Die laufenden und zukünftigen Arbeiten im Felslabor Mont Terri werden zusammen mit den Resultaten eines späteren Vor-Ort-Felslabors an einem Lagerstandort für die Detailauslegung eines Tiefenlagers benötigt. Beim Stollenausbruch für die zurzeit laufende Laborerweiterung im Mont Terri wird beispielsweise ein grosser sogenannter Mineby-Test durchgeführt, um die Reaktion des Felsens auf die Ausbrucharbeiten präzise zu vermessen. In verschiedenen anderen Experimenten werden weitere felsmechanische Reaktionen des Gebirges auf lagerbedingte Einflüsse studiert (Determination of Stress, Fracture Generation of the Excavation Disturbed Zone EDZ, Geophysical Characterisation of EDZ).
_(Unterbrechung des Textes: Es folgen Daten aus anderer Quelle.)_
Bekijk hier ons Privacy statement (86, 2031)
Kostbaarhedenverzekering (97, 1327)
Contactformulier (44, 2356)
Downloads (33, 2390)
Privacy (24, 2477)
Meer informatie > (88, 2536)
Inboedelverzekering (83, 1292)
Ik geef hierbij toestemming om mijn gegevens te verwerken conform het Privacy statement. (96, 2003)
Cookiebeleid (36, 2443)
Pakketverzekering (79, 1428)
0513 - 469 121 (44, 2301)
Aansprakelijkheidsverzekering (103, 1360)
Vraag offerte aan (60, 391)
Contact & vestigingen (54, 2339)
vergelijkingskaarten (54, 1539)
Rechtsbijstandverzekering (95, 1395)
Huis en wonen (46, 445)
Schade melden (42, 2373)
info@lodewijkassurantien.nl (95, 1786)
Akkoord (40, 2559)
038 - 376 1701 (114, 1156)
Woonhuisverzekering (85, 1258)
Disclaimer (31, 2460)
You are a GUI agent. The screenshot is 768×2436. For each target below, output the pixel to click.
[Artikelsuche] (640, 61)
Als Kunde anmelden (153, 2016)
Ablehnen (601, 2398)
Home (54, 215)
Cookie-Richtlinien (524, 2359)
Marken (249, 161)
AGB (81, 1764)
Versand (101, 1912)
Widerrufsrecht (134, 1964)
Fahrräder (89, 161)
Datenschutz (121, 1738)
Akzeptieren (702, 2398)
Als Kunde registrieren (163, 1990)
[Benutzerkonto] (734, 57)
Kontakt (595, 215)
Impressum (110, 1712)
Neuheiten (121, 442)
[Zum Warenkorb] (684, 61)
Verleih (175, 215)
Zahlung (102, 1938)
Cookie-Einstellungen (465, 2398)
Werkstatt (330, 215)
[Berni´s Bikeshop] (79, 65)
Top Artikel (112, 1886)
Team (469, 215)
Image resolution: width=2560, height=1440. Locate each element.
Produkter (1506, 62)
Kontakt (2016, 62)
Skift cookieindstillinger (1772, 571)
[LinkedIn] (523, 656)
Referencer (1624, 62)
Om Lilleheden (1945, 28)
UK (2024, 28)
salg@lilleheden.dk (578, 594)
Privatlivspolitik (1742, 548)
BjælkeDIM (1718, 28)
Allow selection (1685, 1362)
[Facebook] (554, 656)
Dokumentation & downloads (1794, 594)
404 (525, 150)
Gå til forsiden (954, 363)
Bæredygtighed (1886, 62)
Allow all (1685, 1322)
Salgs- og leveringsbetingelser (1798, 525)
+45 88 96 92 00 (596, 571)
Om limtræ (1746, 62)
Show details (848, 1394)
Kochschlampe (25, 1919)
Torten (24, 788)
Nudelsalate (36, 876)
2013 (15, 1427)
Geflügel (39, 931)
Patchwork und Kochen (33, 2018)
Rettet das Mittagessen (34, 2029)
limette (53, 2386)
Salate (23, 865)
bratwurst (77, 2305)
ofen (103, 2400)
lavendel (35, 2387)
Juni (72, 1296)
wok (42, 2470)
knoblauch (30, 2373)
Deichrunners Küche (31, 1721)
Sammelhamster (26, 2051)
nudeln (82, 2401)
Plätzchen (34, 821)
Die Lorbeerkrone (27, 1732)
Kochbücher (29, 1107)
Alle noch offenen Fragen werden von der Nagra untersucht

Die Frage «Gibt es noch offene technische Fragen bei der Tiefenlagerung radioaktiver Abfälle oder ist alles klar?» beantwortete der Leiter des Bereichs Technik und Wissenschaft der Nagra (Dr. Piet Zuidema) in der aktuellen Ausgabe des e-info der Nagra: «Aus unserer Sicht sind alle entscheidenden sicherheitstechnischen Fragen beantwortet. Wir könnten heute sichere Tiefenlager bauen. Bei den Tonmaterialien gibt es aufgrund ihrer vielfältigen Eigenschaften aber ein paar Punkte, die ein noch klareres Verständnis erfordern. Dies betrifft den Einfluss des Stollenbaus auf das umgebende Gestein, den Einfluss erhöhter Temperaturen auf die Tonverfüllung der Stollen sowie die Bedeutung chemischer Prozesse im Gesteinsuntergrund. Es ist unsere Pflicht, die weiteren internationalen Entwicklungen zu verfolgen und selber aktiv an der Verbesserung der technisch-wissenschaftlichen Grundlagen zu arbeiten. Mit dem positiven Entscheid des Bundesrats im Jahr 2006 zum Projekt Opalinuston der Nagra ist die Machbarkeit eines sicheren Lagers für hochaktive Abfälle in der Schweiz behördlich anerkannt.»